The Beast with Five Fingers is both an Old Dark House Mystery and the first of the killer hand films, and I wish it had chosen one of those and stuck with it. I’d have liked to see it as full-on supernatural horror, but horror films were going out of style (only two American ones were made in the following three years), so we were back to the Scooby-Doo subgenre, where everything that seems spooky is really just part of an ingenious (and in most cases an impossible to pull-off) plot. Too bad as Lorre’s dealings with the hand are the best parts of the film.

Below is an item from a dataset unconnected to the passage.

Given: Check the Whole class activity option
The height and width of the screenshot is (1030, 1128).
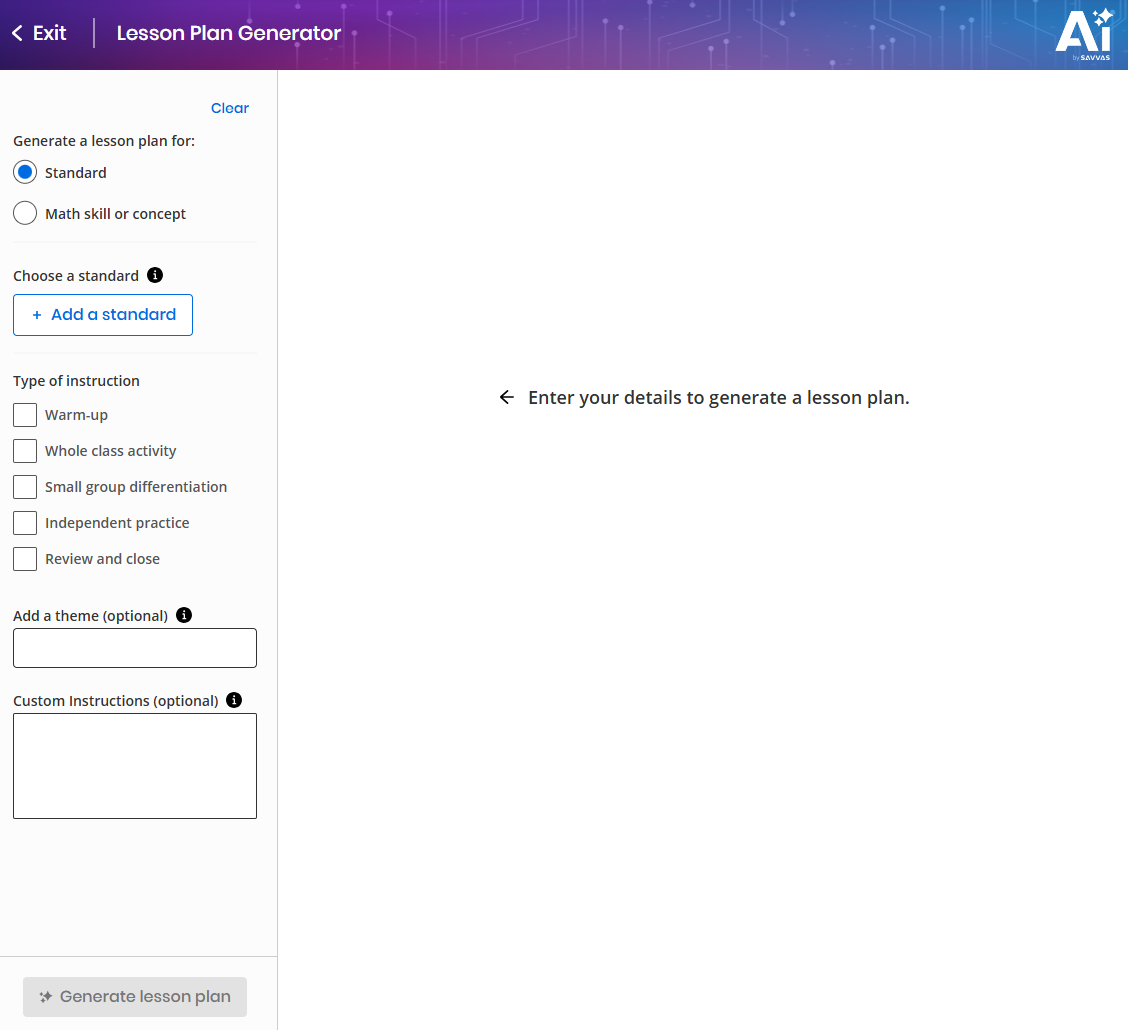Looking at the screenshot, I should (x=25, y=450).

If it was going to be a grounded Old Dark House Mystery, then it needed wild, eccentric, and fun characters, as well as a mystery that’s hard to figure out. Unfortunately, there are so few characters that there’s no question as to who is doing what. And those characters aren’t very interesting. Conrad is more or less the lead and hero, but he never does anything. He gets a few witty lines and is reasonably charming, but that’s it. Julie is a generic pretty girl written inconsistently, and the relatives are one-dimensional villain types. Lorre does his best to carry the film, but he’s not given enough to work with. The characters aren’t bad, but they lack the depth or chemistry to hold my attention through the non-mystery mystery.

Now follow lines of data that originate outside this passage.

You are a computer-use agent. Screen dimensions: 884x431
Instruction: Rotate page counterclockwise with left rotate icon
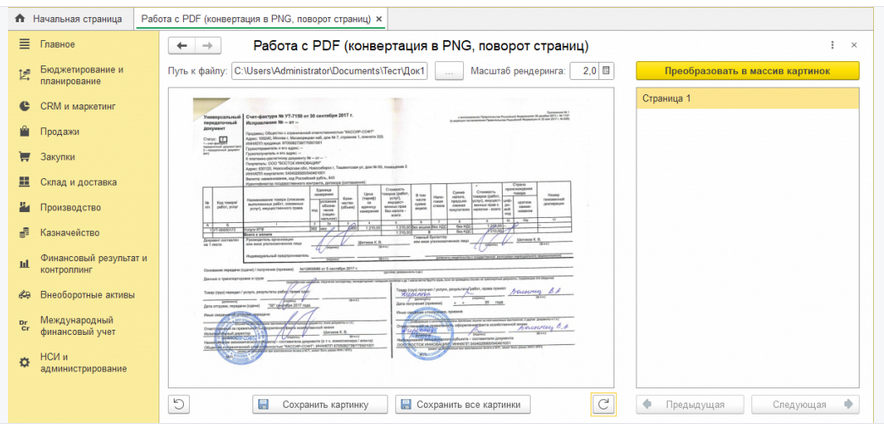coord(179,404)
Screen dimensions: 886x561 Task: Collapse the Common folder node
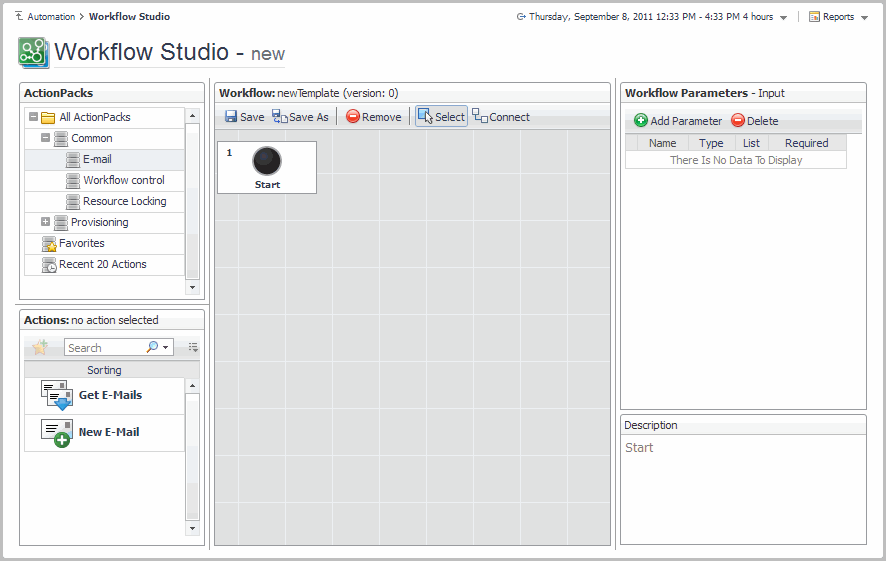[46, 138]
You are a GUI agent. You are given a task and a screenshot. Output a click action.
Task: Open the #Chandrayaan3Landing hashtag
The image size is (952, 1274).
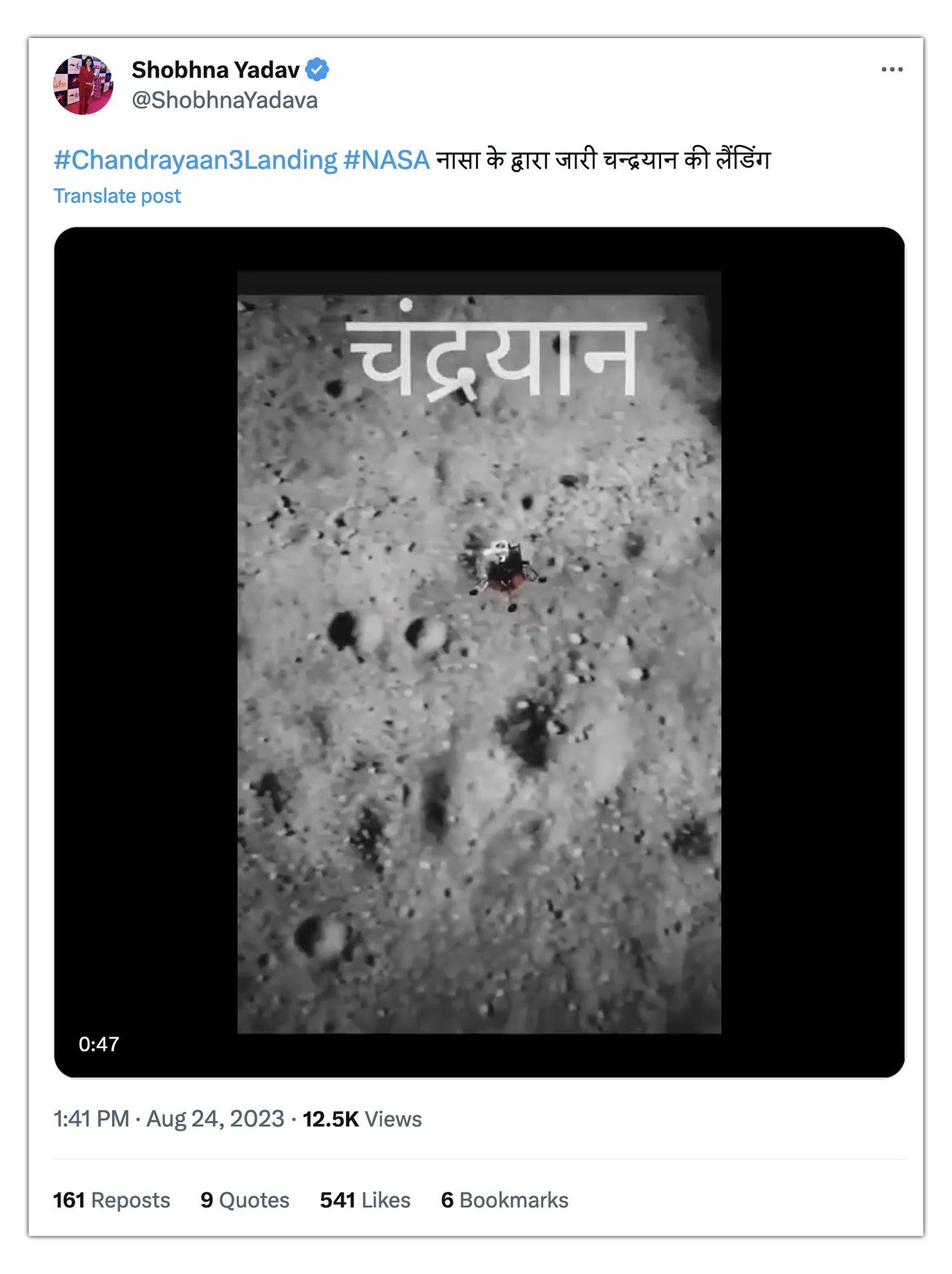(196, 160)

The uneven script was credited to Curt Siodmak, which fits with Siodmak’s uneven writing output for the decade, from the superb The Wolf Man and I Walked With a Zombie to the less successful Son of Dracula and The Ape. The failings can more easily be laid at the feet of Warner Brothers management, which disliked horror and didn’t think a pure horror film was a good investment. After all, only the lower classes like horror. The epilogue, which laughs away the entire picture, was an edict passed down from on high. Director Robert Florey had enough style to pull off a horror-thriller, but was hamstrung by the studio and distanced himself from the finished product saying that all his ideas had been rejected. The only one behind the camera who managed to get top quality work in the film was composer Max Steiner, along with Bach and Brahms. Warners made almost no horror films in the 1940s, and here that inexperience, tied with contempt, sabotaged their project. With the talent involved, it could have been much better.